Plunging into Joan Didion's The Year of Magical Thinking last night/this morning (strangely enough, six years later on the dot from when her year of magical thinking began- May 20 2004!) shifted, supported and strengthened my own recent perspectives on loss. Any person that has lost somebody they love deeply, in any capacity, will nod their head empathetically to her exploration of the grieving process. Although her experiences were far more tragic than anything I've undergone, naturally, I keep comparing my own symptoms of loss to hers. Anger turned sadness. Guilt. The "waves". Forgetting to breathe. Deep reminiscent states, with randomly selected recollections. Bouts of paralysis. Throat choking.

I've learned to welcome spontaneous, slowly swelling tears. I no longer make silly excuses to go to the bathroom to cry at work ("drank too much tea", "my allergies are killing me", etc.). Friends and family are quick to advise that "it gets better day by day", which is incomprehensible when you're overpowered by the same miserable feeling day after day.
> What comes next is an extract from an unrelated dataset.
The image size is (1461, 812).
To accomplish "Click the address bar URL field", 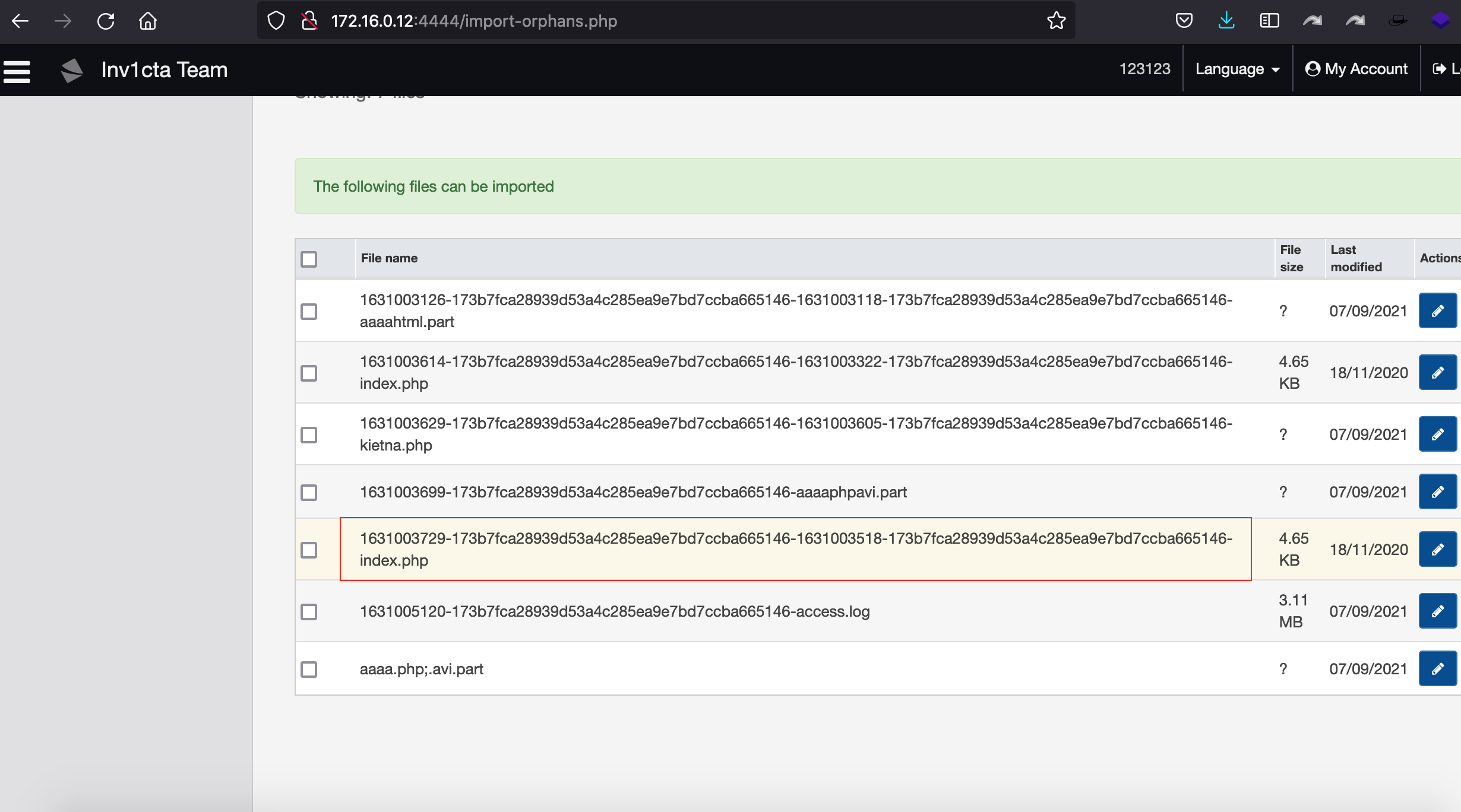I will pyautogui.click(x=653, y=21).
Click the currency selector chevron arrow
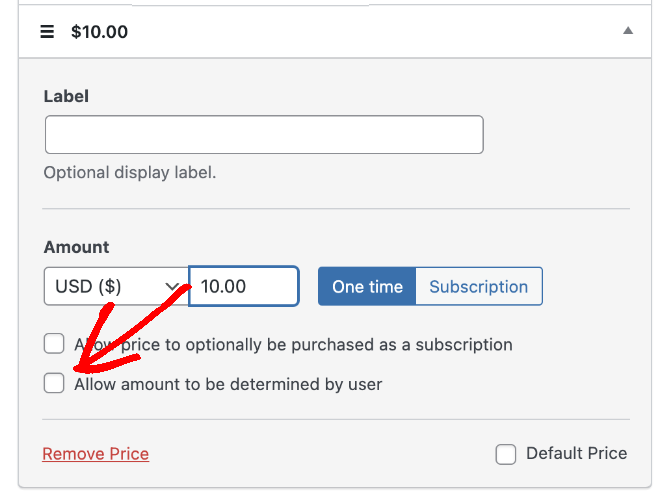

I choose to interpret this, instead (here's the pragmatic side of me kicking in), as: the next day brings you more distant from the pivotal decisive breaking point... And that the memory will get more blurry (or "mudgy" as Didion refers to it) and eventually you will forget. I remember, in some Anthro class, learning about Charles Lyell's contribution to Geology- "the gift of time". His is a name that instinctively pops up when I think of time or change.

Lyell theorized slow-moving forces that have always been present shaped, and continue to shape, the world. Although he wasn't entirely wrong, he didn't give too much credit to the unforeseeable, dramatic shifts that also serve as a springboard for change. For now, I will focus on the unobservable facts that somewhere there are tectonic plates converging, water levels rising, the earth is rotating and I am "healing". Facts help when there is so much uncertainty. I guess Didion, at some point, felt the same way:

"In time of trouble, I had been trained since childhood, read, learn, work it up, go to the literature. Information was control" (p. 44).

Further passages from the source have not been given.